A volte ai genitori sembra che gli insegnanti non sappiano far altro che rimproverare i bambini fino allo sfinimento. In realtà la loro esasperazione non dipende solo dal comportamento dei bambini, ma dal proprio vissuto di frustrazione e impotenza: proprio gli stessi stati emotivi di cui il bambino cercherebbe di sbarazzarsi attraverso comportamenti ipercinetici o provocatori. Possiamo ipotizzare che si inneschi un meccanismo di trasferimento di sentimenti intollerabili degli uni sugli altri, meccanismo che alimenta un circolo vizioso di aggressività in cui il bambino viene ripetutamente ammonito e allontanato dai compagni. Nella nostra esperienza di psicoterapeuti, abbiamo riscontrato la necessità di sensibilizzare gli insegnanti non soltanto a riconoscere alcuni sintomi tipici dell’ADHD, ma anche a individuare le implicazioni emotive legate alle difficoltà che accompagnano questi bambini. Può essere utile fermarsi a pensare a quanto accade nel “qui ed ora” dell’esperienza educativa e considerare la disattenzione o l’irrequietezza non come un comportamento incomprensibile: “Questo bambino è strano”,  ma piuttosto inserirlo all’interno di una situazione di significato: “Che cosa è successo a quel bambino in quel determinato momento? Cosa è accaduto prima? Cosa può voler dire e comunicare?”.

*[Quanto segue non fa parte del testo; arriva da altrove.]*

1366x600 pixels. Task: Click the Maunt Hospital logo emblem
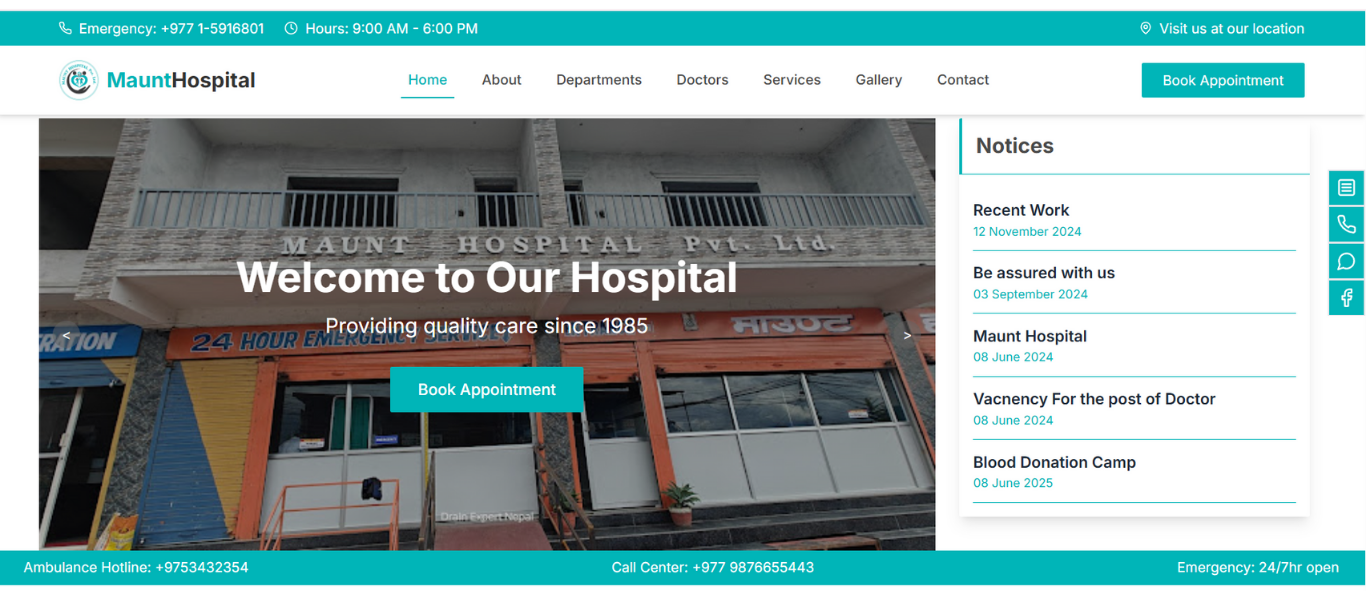pos(79,80)
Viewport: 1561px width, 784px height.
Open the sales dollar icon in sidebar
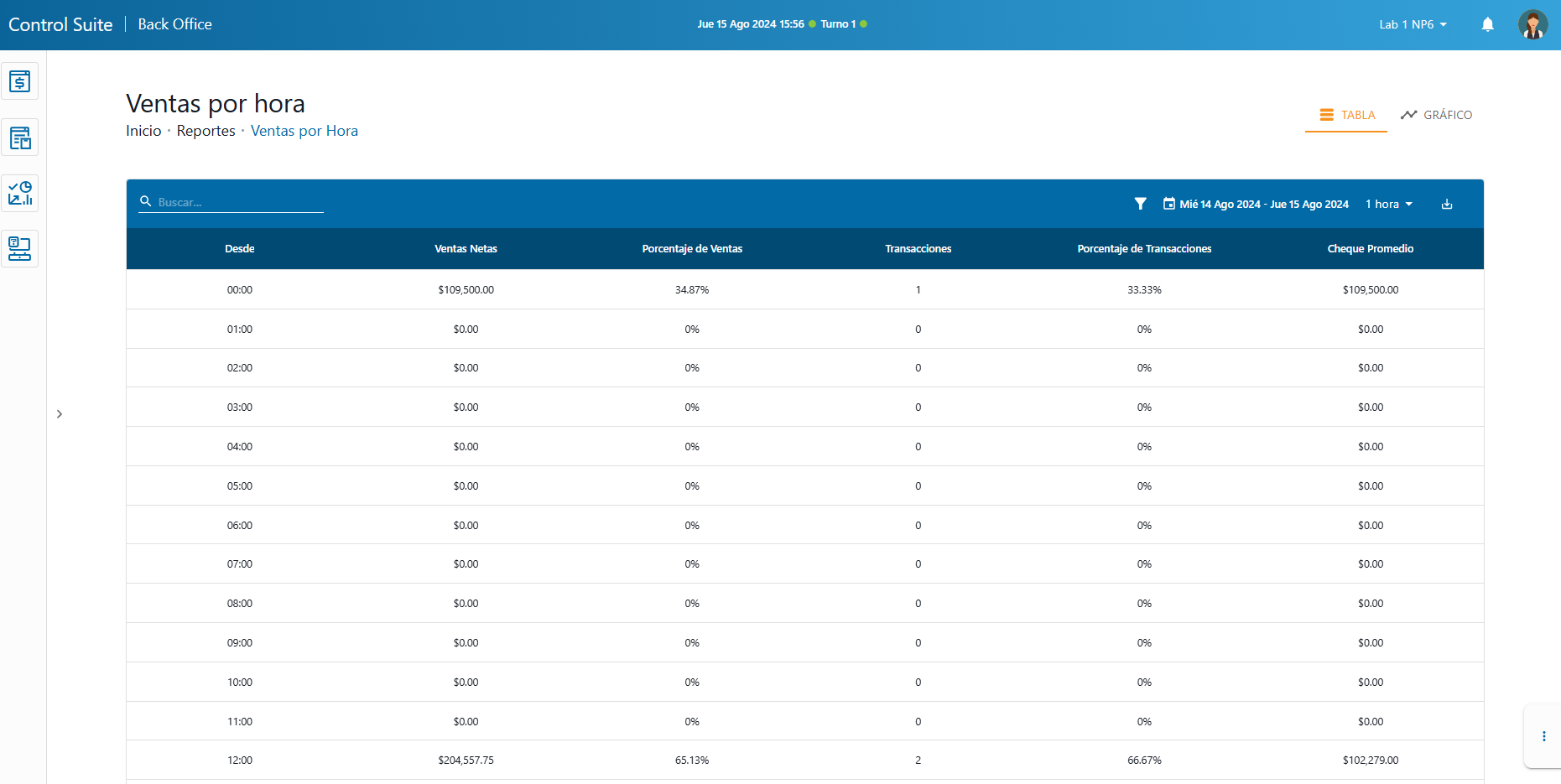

Pensiamo che uno strumento privilegiato nella formazione dell’insegnante sia lo sviluppo della sua capacità di osservazione e di riflessione sul proprio vissuto emotivo in relazione al bambino. Anche il confronto tra colleghi può risultare prezioso e consentire una giusta distanza per comprendere meglio la situazione, laddove il coinvolgimento con il bambino sia molto intenso.

Spesso si crea anche tra insegnanti e genitori un circolo vizioso di accuse e rimproveri circa il senso di inadeguatezza nell’aiutare il bambino: rabbia ed impotenza ostacolano ulteriormente la comprensione e sono frequenti  le recriminazioni per stabilire chi debba dare le regole al bambino. La ricerca del colpevole diventa una difesa anche per evitare di mettersi in discussione e fare i conti con sentimenti di colpa e inadeguatezza.

6) Come posso aiutare mio figlio?

I bambini, come è noto, si giovano di un ambiente prevedibile e tranquillo, un ambiente in cui ci sia la calma necessaria a cercare una comprensione che vada oltre le richieste esplicite. Calma e comprensione che occorrerebbe mantenere anche in presenza di eventi improvvisi o destabilizzanti.

Per questo è molto utile garantire continuità alla vita familiare tramite la creazione di regole, abitudini, attività routinarie e programmate, organizzando il tempo in sequenze: “prima fai questo..dopo questo..”, e la giornata in attività che diventino una consuetudine, possibilmente piacevole.  Il calendario settimanale servirà a capire come funziona il tempo, così che ci si possa “collocare” all’interno di esso.

Con bambini che fanno molta fatica a mantenere l’attenzione a lungo su una cosa, può essere utile organizzare il tempo in segmenti più brevi: compiti più lunghi, per esempio, possono essere suddivisi in step più piccoli e separati da pause.

A casa è bene evitare stimoli disturbanti, assicurando un ambiente il più possibile tranquillo, ma non devono mancare le sollecitazioni e gli interessi specie con la compagnia di coetanei. I tempi della TV è bene limitarli al programma preferito o  a quello che può essere visto in compagnia di un genitore.

In classe sono utili alcuni accorgimenti, come posizionare il banco vicino all’insegnante, lontano da finestre, porte o altre fonti di distrazione esterna.

Infine, oltre alla collaborazione tra genitori e insegnanti potrà essere di aiuto il ricorso allo psicoterapeuta dell’età evolutiva: la sua competenza specifica servirà a creare e mantenere le condizioni idonee alla crescita e, ove sia necessario,  suggerire l’opportunità di un intervento psicoterapeutico.